# Text section
Re: Analysis of different datatypes per column

What does ALPHA++ mean?  It appears more than once in the results, but 
it is not listed in the key below.  ALPHA+ is listed, but not ALPHA++ .

Thanks,
David Booth

On 03/04/2015 08:44 AM, Juergen Umbrich wrote:
> Hi all,
>
> we compiled a new list of common datatype tuples in columns of
 > csv files ( see attached file).
>
> Overall, we parsed 50007 csv files and parsed for the following datatypes:
>
> EMPTY= empty string or “null”
> ALPHA = all characters in the string are alphabetic and there is at least one character
> ALPHA+ = alphabetic characters + special characters
> EMAIL: email patterns
> URL = based on a regex to detect IP, URL, FTP …. ( from the python django library)
> ALPHANUM = alphabetical and numerical characters
> ALPHANUM+ = alphabetical and numerical characters, plus special characters
> DATE = if parseable by the dateutil.parser.parse(cell) (python)
> NUMBER = only digits
> FLOAT = digits with “.” or “,” separation
> NUMERIC+= NUMBERS + special character which are not “.” or “,”
> UNKNOWN = everything which does not fit the top part
>
>
> best
>    Jürgen
>> On 25 Feb 2015, at 16:58, Dan Brickley <danbri@danbri.org> wrote:
>>
>> Maybe the attachments were too big?
>>
>> ---------- Forwarded message ----------
>> From: Juergen Umbrich <juergen.umbrich@wu.ac.at>
>> Date: 25 February 2015 at 07:16
>> Subject: Fwd: Analysis of different datatypes per column
>> To: Dan Brickley <danbri@danbri.org>, Jeni Tennison <jeni@jenitennison.com>
>>
>>
>> Hi,
>> here the email,
>> i forgot to gzip one of the text files, and the email was 7MB- > that
>> might be the reason that the email was not delivered
>>
>>
>>> Begin forwarded message:
>>>
>>> Hi all,
>>>
>>> attached is a short survey of the amount of different “datatypes” per columns in CSV files and our logs containing the CSV URL and at what column we detected which types.
>>>
>>> DISCLAIMER:
>>> We are not sure how representative these statistics are for now due to the following reasons:
>>>       *) we only analysed 9000 csv files due to temporarily limited amount of resources and some not performance  optimised code
>>>       *) we used our datatype detection algorithm which are far from optimal
>>>
>>> Sorry, that we were not able to compile the report with more documents and a more accurate datatype detection.
>>> Anyway, i hope it sheds some light and can be of any help.
>>>
>>> Below are some more details to better understand the results
>>> The explanation of the data file:
>>>       first column = the different data types for a column ( separated by “_”=
>>>       second column = the count of tables for which we detected more than 1 datatype  in one column
>>
>>>
>>>
>>> Sorting them by their count, we can see that
>>>       *) the most prominent pair of different datatypes per column is TEXT and NUMERICAL ( e.g ALPHA_FLOAT, ALPHA_INTEGER, ….)

# Information supplied
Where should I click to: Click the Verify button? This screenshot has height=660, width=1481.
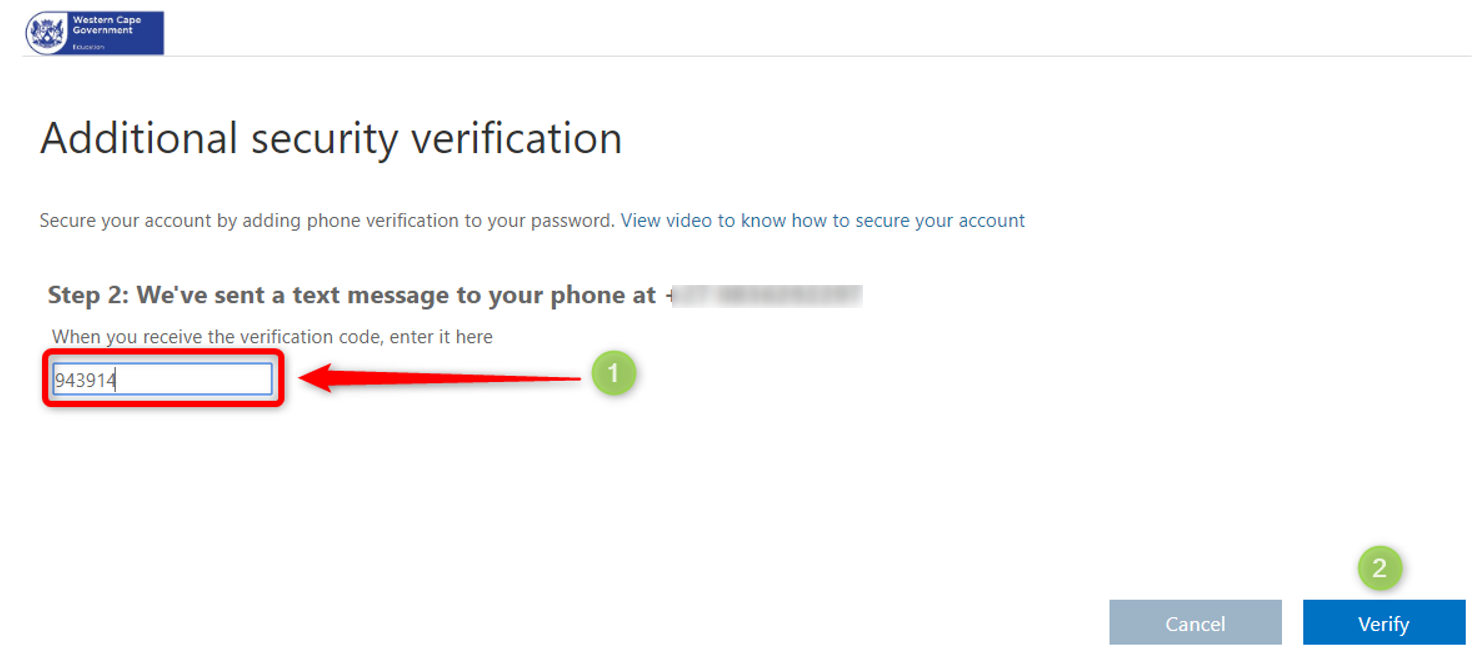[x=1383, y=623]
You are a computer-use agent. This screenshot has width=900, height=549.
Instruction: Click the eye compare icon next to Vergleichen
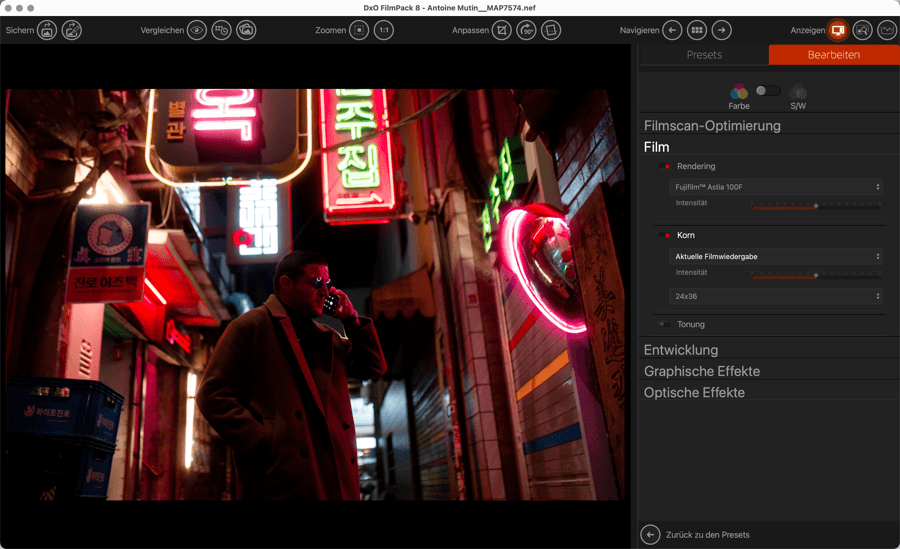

# Tasks to carry out
a: Transcribe the email on column datatypes, starting at "Re: Analysis of" and ending at "see attached file).".
b: In the email on column datatypes, how many csv files were parsed for the new list of common datatype tuples?
None of the lines are needed for this work.

# Answers for this exercise
a:
Re: Analysis of different datatypes per column

What does ALPHA++ mean?  It appears more than once in the results, but 
it is not listed in the key below.  ALPHA+ is listed, but not ALPHA++ .

Thanks,
David Booth

On 03/04/2015 08:44 AM, Juergen Umbrich wrote:
> Hi all,
>
> we compiled a new list of common datatype tuples in columns of
 > csv files ( see attached file).

b: 50007 csv files.